Staying GDPR compliant with Zendesk
Last updated September 21, 2021
Well, it’s finally here. Enforcement of the European Union’s new GDPR directive has officially commenced. User privacy in the internet age is an incredibly important topic that isn’t going away any time soon. At Zendesk, we’re committed to delivering products that are at the forefront of protecting our customers’ and users’ data.
The GDPR represents the most sweeping changes to data privacy regulations in a decade, affecting any company worldwide that does business in the EU. At Zendesk, we’ve been preparing for this day for a long time.
What’s Zendesk doing to keep me compliant with GDPR?
Under the definitions of the GDPR, Zendesk is a “data processor” with regard to the personal data in our customers’ accounts transmitted by end users and agents (“data subjects”) of our customers (“data controllers”). For most of our customers, Zendesk is one of the primary suppliers with access to personal data of its end-users. We realize the impact of our GDPR compliance on our customers and strove to make it as seamless as possible to stay in compliance with Zendesk.
Zendesk started working 18 months ago to meet the GDPR specification. We’ve focused around the five main pillars of GDPR compliance:
- The access obligation
- The correction obligation
- The erasure obligation
- The data portability obligation
- The objection obligation
Meeting your GDPR obligations
We’ve documented our product functionality in great detail in this help center article, which is an in-depth guide to how our product functionality helps our customers meet their GDPR obligations.
Zendesk allows our customers to identify and search for users and take action on that user’s account in a number of ways:
- View: view end user profile, activity, and tickets
- Export: print / screenshot / export user info
- Edit: edit any user profile fields via UI or API
- Redact: Customer can manually change info (i.e. “Name: Deleted User”), or redact info in tickets
- Delete: Customer can permanently delete tickets, Chat history, and user profiles
Right to be forgotten
Perhaps most central to the GDPR is a user’s “right to be forgotten”, meaning an erasure of all personal information associated with a given user. In order to meet this obligation, the “delete” functionality was an area of improvement for Zendesk. In preparation for the GDPR, Zendesk has released two major improvements to our product functionality:
Note: these operations are NOT reversible (which is why they are called “permanent”!).
- Permanent Ticket deletion: released last year, Zendesk allows our customers to perform two levels of ticket delete. First, tickets are moved to a trash can, where they are automatically held for 30 days before being permanently deleted. Tickets can also be permanently deleted manually at any time. Note: some non-personal information remains about the ticket (ticket ID #, status, channel source, date created, etc.) in order to maintain the integrity of reporting in Zendesk.

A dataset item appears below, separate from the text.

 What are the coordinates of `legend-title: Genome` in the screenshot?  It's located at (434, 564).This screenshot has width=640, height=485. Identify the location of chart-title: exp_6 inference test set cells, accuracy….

- Permanent User deletion: we’ve recently released a major update to our user delete functionality. Users can now be permanently deleted via our UI or API, which deletes the user profile completely from Zendesk. This also triggers a delete throughout the Zendesk family of products: comments on Guide articles, Talk voicemails, backend logging tools, etc. More information can be found in this help center article.
Building custom experiences
At Zendesk, our developer platform is pivotal to helping our customers tailor their customer support solutions to their own particular use cases or embedding customer experiences natively into their existing products. We believe there should be “an API for everything” for what we build, and the GDPR-related functionality is no exception. We’ve worked with customers using our API to deliver innovative GDPR experiences for their specific use cases. One customer built a custom app that allows agents to bulk-delete tickets and users in a way that works better with their workflows. Another has integrated Zendesk user data deletion natively into their product, allowing their customers to click a “delete my account” button which triggers data deletion from Zendesk and various other internal systems. We’re always fascinated by what customers can build on top of the Zendesk platform.
While Zendesk is confident that we have delivered the tools to allow our customers to meet their obligations under the GDPR, we realize that May 25th is not the end of the journey. Our products are used by 125,000+ customers because they are easy to use and beautifully simple.